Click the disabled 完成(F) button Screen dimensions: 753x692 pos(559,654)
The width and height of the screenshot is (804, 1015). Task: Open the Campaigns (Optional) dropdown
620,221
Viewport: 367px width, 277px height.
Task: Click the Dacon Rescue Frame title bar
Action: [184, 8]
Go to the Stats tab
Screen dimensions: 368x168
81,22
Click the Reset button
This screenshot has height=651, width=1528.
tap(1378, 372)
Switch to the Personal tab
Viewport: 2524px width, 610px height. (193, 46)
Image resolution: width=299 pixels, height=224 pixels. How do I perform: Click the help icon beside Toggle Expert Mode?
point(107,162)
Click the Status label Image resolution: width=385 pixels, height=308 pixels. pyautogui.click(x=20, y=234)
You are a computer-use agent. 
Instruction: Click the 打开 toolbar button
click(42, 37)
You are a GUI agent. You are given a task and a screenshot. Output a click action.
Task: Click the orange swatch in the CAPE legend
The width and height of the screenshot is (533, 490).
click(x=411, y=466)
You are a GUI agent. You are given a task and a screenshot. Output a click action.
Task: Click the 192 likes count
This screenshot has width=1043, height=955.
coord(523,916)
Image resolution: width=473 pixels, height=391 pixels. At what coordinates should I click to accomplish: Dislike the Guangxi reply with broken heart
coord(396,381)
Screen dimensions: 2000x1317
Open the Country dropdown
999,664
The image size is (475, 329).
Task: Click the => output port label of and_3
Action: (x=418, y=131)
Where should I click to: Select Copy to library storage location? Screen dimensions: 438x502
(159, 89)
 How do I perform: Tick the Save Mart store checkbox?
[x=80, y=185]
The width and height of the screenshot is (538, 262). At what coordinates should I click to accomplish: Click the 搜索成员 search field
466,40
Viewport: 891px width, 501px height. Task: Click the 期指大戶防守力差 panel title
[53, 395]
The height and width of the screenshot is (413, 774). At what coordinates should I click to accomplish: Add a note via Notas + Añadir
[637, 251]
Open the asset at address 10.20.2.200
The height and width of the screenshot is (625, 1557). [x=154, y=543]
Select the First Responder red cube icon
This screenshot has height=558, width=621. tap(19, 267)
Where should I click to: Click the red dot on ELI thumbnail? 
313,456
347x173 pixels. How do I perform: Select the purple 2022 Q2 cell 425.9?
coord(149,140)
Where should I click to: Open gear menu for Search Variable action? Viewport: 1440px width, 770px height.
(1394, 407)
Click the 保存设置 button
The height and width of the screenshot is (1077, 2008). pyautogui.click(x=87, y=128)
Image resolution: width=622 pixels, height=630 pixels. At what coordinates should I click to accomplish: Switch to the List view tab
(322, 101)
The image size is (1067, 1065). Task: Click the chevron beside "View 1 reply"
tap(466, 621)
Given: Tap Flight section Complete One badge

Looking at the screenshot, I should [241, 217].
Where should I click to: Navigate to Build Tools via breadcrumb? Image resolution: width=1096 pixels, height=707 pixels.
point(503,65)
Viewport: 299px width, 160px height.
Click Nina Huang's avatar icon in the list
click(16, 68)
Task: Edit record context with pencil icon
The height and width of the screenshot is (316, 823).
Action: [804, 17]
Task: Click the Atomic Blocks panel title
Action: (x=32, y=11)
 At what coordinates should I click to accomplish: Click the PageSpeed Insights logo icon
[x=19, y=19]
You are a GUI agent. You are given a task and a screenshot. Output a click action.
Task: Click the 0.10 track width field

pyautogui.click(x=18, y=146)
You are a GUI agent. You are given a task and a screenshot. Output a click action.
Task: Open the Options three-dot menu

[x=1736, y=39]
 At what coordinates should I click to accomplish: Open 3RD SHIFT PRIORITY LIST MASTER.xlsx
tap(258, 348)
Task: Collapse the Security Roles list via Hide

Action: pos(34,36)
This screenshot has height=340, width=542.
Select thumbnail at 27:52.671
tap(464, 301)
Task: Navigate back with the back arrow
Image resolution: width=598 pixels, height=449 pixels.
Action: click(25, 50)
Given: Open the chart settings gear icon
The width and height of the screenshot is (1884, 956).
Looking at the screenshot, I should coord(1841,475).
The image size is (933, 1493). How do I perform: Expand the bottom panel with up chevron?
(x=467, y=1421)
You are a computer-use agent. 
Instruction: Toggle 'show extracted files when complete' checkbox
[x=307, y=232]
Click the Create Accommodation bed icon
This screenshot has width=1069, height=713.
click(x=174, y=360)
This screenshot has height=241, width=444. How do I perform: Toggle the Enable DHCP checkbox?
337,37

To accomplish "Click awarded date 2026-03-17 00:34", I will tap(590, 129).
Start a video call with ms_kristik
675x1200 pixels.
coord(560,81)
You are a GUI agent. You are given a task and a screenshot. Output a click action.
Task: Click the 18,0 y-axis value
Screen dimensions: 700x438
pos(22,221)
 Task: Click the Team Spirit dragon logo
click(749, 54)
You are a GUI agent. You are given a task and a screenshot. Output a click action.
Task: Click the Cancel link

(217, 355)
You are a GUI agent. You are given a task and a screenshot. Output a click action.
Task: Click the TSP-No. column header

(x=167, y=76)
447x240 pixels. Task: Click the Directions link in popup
####
PROBLEM TO WORK ON.
Once the records are read, print each of them exactly as written.

EXERCISE RESULT.
Click the disabled 完成(F) button Screen dimensions: 753x692 pos(559,654)
The width and height of the screenshot is (804, 1015). Task: Open the Campaigns (Optional) dropdown
620,221
Viewport: 367px width, 277px height.
Task: Click the Dacon Rescue Frame title bar
Action: [184, 8]
Go to the Stats tab
Screen dimensions: 368x168
81,22
Click the Reset button
This screenshot has height=651, width=1528.
tap(1378, 372)
Switch to the Personal tab
Viewport: 2524px width, 610px height. (193, 46)
Image resolution: width=299 pixels, height=224 pixels. How do I perform: Click the help icon beside Toggle Expert Mode?
point(107,162)
Click the Status label Image resolution: width=385 pixels, height=308 pixels. pyautogui.click(x=20, y=234)
You are a computer-use agent. 
Instruction: Click the 打开 toolbar button
click(42, 37)
You are a GUI agent. You are given a task and a screenshot. Output a click action.
Task: Click the orange swatch in the CAPE legend
The width and height of the screenshot is (533, 490).
click(x=411, y=466)
You are a GUI agent. You are given a task and a screenshot. Output a click action.
Task: Click the 192 likes count
This screenshot has width=1043, height=955.
coord(523,916)
Image resolution: width=473 pixels, height=391 pixels. At what coordinates should I click to accomplish: Dislike the Guangxi reply with broken heart
coord(396,381)
Screen dimensions: 2000x1317
Open the Country dropdown
999,664
The image size is (475, 329).
Task: Click the => output port label of and_3
Action: (x=418, y=131)
Where should I click to: Select Copy to library storage location? Screen dimensions: 438x502
(159, 89)
 How do I perform: Tick the Save Mart store checkbox?
[x=80, y=185]
The width and height of the screenshot is (538, 262). At what coordinates should I click to accomplish: Click the 搜索成员 search field
466,40
Viewport: 891px width, 501px height. Task: Click the 期指大戶防守力差 panel title
[53, 395]
The height and width of the screenshot is (413, 774). At what coordinates should I click to accomplish: Add a note via Notas + Añadir
[637, 251]
Open the asset at address 10.20.2.200
The height and width of the screenshot is (625, 1557). [x=154, y=543]
Select the First Responder red cube icon
This screenshot has height=558, width=621. tap(19, 267)
Where should I click to: Click the red dot on ELI thumbnail? 
313,456
347x173 pixels. How do I perform: Select the purple 2022 Q2 cell 425.9?
coord(149,140)
Where should I click to: Open gear menu for Search Variable action? Viewport: 1440px width, 770px height.
(1394, 407)
Click the 保存设置 button
The height and width of the screenshot is (1077, 2008). pyautogui.click(x=87, y=128)
Image resolution: width=622 pixels, height=630 pixels. At what coordinates should I click to accomplish: Switch to the List view tab
(322, 101)
The image size is (1067, 1065). Task: Click the chevron beside "View 1 reply"
tap(466, 621)
Given: Tap Flight section Complete One badge

Looking at the screenshot, I should [241, 217].
Where should I click to: Navigate to Build Tools via breadcrumb? Image resolution: width=1096 pixels, height=707 pixels.
point(503,65)
Viewport: 299px width, 160px height.
Click Nina Huang's avatar icon in the list
click(16, 68)
Task: Edit record context with pencil icon
The height and width of the screenshot is (316, 823).
Action: [804, 17]
Task: Click the Atomic Blocks panel title
Action: (x=32, y=11)
 At what coordinates should I click to accomplish: Click the PageSpeed Insights logo icon
[x=19, y=19]
You are a GUI agent. You are given a task and a screenshot. Output a click action.
Task: Click the 0.10 track width field

pyautogui.click(x=18, y=146)
You are a GUI agent. You are given a task and a screenshot. Output a click action.
Task: Open the Options three-dot menu

[x=1736, y=39]
 At what coordinates should I click to accomplish: Open 3RD SHIFT PRIORITY LIST MASTER.xlsx
tap(258, 348)
Task: Collapse the Security Roles list via Hide

Action: pos(34,36)
This screenshot has height=340, width=542.
Select thumbnail at 27:52.671
tap(464, 301)
Task: Navigate back with the back arrow
Image resolution: width=598 pixels, height=449 pixels.
Action: click(25, 50)
Given: Open the chart settings gear icon
The width and height of the screenshot is (1884, 956).
Looking at the screenshot, I should coord(1841,475).
The image size is (933, 1493). How do I perform: Expand the bottom panel with up chevron?
(x=467, y=1421)
You are a computer-use agent. 
Instruction: Toggle 'show extracted files when complete' checkbox
[x=307, y=232]
Click the Create Accommodation bed icon
This screenshot has width=1069, height=713.
click(x=174, y=360)
This screenshot has height=241, width=444. How do I perform: Toggle the Enable DHCP checkbox?
337,37

To accomplish "Click awarded date 2026-03-17 00:34", I will tap(590, 129).
Start a video call with ms_kristik
675x1200 pixels.
coord(560,81)
You are a GUI agent. You are given a task and a screenshot. Output a click action.
Task: Click the 18,0 y-axis value
Screen dimensions: 700x438
pos(22,221)
 Task: Click the Team Spirit dragon logo
click(749, 54)
You are a GUI agent. You are given a task and a screenshot. Output a click action.
Task: Click the Cancel link

(217, 355)
You are a GUI agent. You are given a task and a screenshot. Output a click action.
Task: Click the TSP-No. column header

(x=167, y=76)
447x240 pixels. Task: Click the Directions link in popup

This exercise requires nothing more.